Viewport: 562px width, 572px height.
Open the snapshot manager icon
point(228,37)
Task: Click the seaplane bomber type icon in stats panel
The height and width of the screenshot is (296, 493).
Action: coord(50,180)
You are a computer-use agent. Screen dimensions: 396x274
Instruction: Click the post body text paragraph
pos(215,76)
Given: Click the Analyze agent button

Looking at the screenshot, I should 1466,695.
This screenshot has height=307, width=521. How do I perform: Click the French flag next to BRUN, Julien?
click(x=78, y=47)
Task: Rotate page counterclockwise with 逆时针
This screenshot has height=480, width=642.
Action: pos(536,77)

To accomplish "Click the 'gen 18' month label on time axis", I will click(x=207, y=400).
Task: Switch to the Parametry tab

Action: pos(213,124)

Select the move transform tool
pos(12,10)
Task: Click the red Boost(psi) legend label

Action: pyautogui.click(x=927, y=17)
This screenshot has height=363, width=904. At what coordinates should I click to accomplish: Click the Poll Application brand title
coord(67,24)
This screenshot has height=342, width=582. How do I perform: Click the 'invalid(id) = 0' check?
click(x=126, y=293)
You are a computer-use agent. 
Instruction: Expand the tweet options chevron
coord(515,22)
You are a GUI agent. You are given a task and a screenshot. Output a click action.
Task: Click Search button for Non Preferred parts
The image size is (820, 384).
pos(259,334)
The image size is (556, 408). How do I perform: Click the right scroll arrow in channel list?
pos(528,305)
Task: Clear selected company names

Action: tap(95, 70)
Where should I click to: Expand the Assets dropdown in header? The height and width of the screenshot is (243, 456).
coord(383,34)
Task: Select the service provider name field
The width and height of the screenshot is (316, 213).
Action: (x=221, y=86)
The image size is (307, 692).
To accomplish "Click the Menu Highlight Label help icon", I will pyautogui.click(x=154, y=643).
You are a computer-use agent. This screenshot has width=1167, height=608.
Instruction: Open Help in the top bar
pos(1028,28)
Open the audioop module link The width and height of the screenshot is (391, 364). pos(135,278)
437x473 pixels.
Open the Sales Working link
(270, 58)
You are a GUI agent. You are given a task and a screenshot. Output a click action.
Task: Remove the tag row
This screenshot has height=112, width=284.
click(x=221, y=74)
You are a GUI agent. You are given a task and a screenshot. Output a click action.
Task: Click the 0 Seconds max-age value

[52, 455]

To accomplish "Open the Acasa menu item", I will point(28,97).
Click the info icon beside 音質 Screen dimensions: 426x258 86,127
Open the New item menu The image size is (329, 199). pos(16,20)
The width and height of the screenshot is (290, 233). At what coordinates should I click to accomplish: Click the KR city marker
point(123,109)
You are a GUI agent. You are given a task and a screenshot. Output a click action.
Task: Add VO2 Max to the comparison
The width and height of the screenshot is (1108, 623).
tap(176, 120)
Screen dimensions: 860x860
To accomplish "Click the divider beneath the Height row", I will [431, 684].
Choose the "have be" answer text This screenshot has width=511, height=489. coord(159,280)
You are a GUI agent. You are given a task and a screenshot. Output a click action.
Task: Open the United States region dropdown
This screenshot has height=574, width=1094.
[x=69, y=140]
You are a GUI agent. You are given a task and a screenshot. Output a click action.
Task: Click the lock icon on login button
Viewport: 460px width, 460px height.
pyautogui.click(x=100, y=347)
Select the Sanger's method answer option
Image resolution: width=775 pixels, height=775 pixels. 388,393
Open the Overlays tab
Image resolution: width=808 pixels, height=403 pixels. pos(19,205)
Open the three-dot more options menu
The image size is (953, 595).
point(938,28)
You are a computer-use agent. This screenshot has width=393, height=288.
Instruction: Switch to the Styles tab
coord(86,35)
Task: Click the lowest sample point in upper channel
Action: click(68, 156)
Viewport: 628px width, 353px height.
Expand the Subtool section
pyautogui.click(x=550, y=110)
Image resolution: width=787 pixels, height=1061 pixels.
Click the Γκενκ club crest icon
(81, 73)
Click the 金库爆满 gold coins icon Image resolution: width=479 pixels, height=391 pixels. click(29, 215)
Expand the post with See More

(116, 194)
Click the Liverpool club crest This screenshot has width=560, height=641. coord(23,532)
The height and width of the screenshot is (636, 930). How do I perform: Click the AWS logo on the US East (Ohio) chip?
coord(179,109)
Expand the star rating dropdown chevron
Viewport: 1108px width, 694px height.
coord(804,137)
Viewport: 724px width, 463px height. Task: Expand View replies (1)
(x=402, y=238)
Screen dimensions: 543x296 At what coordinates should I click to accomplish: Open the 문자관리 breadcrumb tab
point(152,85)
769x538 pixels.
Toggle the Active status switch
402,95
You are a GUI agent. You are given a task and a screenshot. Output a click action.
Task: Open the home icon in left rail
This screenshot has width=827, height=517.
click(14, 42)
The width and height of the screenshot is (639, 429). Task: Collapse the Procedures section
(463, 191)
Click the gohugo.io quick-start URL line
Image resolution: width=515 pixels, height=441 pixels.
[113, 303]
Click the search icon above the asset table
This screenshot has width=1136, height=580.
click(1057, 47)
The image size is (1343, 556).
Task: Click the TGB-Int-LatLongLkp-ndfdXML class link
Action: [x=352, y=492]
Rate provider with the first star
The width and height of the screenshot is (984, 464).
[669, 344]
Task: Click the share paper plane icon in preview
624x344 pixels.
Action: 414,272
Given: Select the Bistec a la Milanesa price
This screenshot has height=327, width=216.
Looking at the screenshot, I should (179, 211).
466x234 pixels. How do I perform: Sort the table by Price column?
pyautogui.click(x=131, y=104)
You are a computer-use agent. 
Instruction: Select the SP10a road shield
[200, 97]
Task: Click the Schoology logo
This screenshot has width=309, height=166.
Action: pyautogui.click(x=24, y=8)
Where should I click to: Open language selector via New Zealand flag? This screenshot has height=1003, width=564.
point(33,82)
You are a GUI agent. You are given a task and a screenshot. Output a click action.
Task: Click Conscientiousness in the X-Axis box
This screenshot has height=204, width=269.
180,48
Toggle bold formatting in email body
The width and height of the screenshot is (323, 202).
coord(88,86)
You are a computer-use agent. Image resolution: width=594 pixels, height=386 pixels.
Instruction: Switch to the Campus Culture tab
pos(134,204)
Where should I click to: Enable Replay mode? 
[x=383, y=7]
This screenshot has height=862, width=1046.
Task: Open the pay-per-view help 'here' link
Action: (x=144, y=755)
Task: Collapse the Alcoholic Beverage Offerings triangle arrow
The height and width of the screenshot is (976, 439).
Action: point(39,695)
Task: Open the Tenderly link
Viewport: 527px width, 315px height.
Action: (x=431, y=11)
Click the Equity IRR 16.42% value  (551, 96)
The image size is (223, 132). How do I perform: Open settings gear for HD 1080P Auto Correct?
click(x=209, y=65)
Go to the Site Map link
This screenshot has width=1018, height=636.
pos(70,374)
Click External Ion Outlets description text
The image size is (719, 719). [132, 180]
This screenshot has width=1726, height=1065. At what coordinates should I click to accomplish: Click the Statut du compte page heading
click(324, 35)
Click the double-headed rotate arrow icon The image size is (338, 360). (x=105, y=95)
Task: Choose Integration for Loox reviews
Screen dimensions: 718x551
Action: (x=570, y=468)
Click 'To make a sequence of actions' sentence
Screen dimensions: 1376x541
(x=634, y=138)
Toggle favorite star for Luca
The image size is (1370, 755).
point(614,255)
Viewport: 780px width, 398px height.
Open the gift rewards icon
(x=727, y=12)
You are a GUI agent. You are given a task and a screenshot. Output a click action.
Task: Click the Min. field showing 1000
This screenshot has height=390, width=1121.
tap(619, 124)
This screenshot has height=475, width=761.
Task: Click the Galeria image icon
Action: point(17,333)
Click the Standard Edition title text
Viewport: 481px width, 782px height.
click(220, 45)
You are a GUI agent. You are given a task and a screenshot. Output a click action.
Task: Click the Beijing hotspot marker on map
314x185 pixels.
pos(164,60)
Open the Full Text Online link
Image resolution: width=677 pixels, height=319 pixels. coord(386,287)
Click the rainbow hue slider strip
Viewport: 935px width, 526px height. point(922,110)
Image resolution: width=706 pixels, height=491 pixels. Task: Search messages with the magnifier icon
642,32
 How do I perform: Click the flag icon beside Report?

● **YOUR TASK**
Wherever the word "beside" occurs in a line of the listing, copy that line.

● **PROBLEM SOLUTION**
Click the info icon beside 音質 Screen dimensions: 426x258 86,127
 How do I perform: Click the flag icon beside Report?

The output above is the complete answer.